New Jersey Attorney General Gurbir Grewal pointed to a local example of the ongoing need to improve relations between law enforcement and local communities, another key element of a successful reentry policy.
"We had a community listening session at Newark's Central High School. I went around the room, and I asked the young people there to define in one or two words their view of law enforcement. And to a child, it was fear, distrust, and confusion," Grewal said to a packed room. "And when I said how do we fix this, they said 'We just want to know who our cops are. We want to know our cops on clear, blue-sky days when there's nothing bad going on.' And that's easy. Our cops need to get back into the schools, go into our communities, and develop relationships of trust."
As several ex-prisoners noted, however, trust on both sides of the bars of a prison cell can be hard to build. Moreover, the combined need for job training for ex-offenders and employers, treatment for the opioid addiction ravaging all of America, restoring voting rights, rebuilding family relationships and economic credit, and addressing mental health issues stemming from the aftermath of crime committed and time served can make the challenges surrounding reentry seem overwhelming.
But in a room full of policymakers, preachers, and politicians, it was the ex-prisoners whose words got closest to the heart of what drives not only a positive reentry plan, but real redemption.
"You have to take responsibility for the ripple effect because it's not just the one victim - it's the victim's families. If you harm anyone, their families have to deal with their trauma as well. And your family has to deal with your stigma," said Ron Pierce, a voting rights advocate who is a Justice & Democracy fellow with the Newark-based New Jersey Institute for Social Justice. He recently graduated from Rutgers-Newark with a degree in Justice Studies through the New Jersey Transformative Education in Prisons program.
"I try to remember all the different harms I caused, not just to the individual whose life I took," added Pierce, who served more than 30 years in prison for murder. "I try to pay forward everything with the legislation that I try to advance to make it better for those coming out."
Amani Shakur, who served more than 17 years for armed robbery and other crimes, has put prison behind him and works as a fleet manager for the City of Newark's Department of Public Works.

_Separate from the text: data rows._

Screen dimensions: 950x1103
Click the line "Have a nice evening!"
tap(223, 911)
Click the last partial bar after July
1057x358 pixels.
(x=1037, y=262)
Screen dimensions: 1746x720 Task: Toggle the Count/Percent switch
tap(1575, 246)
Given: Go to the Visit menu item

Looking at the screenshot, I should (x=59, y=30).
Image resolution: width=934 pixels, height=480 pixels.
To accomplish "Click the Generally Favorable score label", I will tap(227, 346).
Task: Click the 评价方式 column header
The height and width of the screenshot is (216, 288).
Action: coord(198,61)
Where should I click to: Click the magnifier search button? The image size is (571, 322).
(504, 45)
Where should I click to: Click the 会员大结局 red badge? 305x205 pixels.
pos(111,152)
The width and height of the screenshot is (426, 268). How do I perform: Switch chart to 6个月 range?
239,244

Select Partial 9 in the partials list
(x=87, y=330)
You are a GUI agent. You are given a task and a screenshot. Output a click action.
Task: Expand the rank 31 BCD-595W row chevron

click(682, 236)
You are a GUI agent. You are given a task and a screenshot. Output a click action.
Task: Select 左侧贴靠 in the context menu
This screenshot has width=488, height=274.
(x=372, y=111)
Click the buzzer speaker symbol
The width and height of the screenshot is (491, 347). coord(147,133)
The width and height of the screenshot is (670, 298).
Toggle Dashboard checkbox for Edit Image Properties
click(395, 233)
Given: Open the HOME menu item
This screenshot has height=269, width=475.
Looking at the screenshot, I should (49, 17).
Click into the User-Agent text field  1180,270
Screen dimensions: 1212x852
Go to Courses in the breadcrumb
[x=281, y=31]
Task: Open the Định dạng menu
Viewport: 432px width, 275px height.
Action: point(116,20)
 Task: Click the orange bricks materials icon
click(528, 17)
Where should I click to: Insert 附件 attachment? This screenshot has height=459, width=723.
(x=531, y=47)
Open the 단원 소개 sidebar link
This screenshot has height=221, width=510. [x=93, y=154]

Shakur's view of what it takes for the successful reentry of ex-prisoners is based on what he sees on the streets of Newark, not at a policy roundtable.
"For the most part, the people here are listening. But do they hear us? That's another question," Shakur said. "We need them to hear us, because the youth of this city depend on us. I'm a person that they look up to in the community. My story is important to them. As they look up to me to continue to do right, without the system helping me, or helping the brothers from the reentry program, we're all bound to fail."
The character of Omar Little on The Wire never went through any reentry process. Instead, Omar was gunned down in a Baltimore corner store, murdered by a child who idolized him. Part of Omar's legend that lived on after his death, including among his character's many admirers, was his personal credo: “A man gotta have a code.”
When asked what kind of code it takes on both sides of the law to realize a successful reentry policy, Williams, who had his own troubles with the law growing up in Brooklyn, pointed to a real-life path of dignity, forgiveness, and respect.
"That's a loaded question. There's no one answer to that, because every individual has different issues that they face when they come home. However, as a community, we cannot judge. We cannot 'other'. We should not be othering them," Williams told TAPinto Newark in an exclusive one-on-one interview. "I've been on that side of the tracks, where I was othered. It doesn't feel good. God blessed me to have a second chance at life. But that's the number one thing we can do as a community - to not 'other' the formerly incarcerated."